Saved entries:
= = = = =

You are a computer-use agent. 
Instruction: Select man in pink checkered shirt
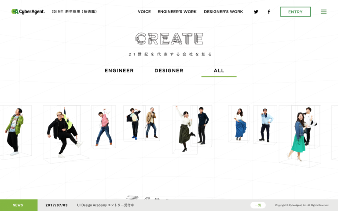click(x=104, y=127)
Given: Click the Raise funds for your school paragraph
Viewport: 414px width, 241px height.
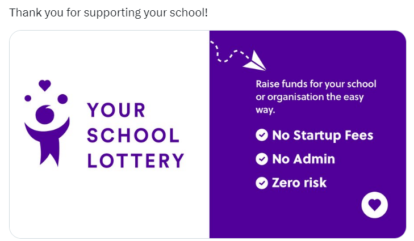Looking at the screenshot, I should pos(316,97).
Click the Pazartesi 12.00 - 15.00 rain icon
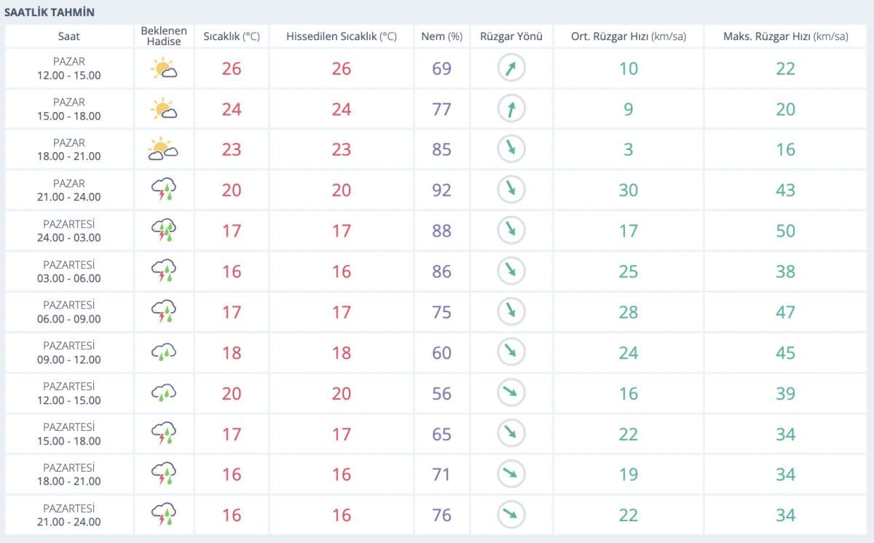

= = = = =

▸ The task: Each line from the one holding "Given: Click the" through the final line of the data needs to be transcribed exactly. Include both ends, skip the pictures, and add nothing.

▸ Output for this task:
Given: Click the Raise funds for your school paragraph
Viewport: 414px width, 241px height.
Looking at the screenshot, I should pos(316,97).
Click the Pazartesi 12.00 - 15.00 rain icon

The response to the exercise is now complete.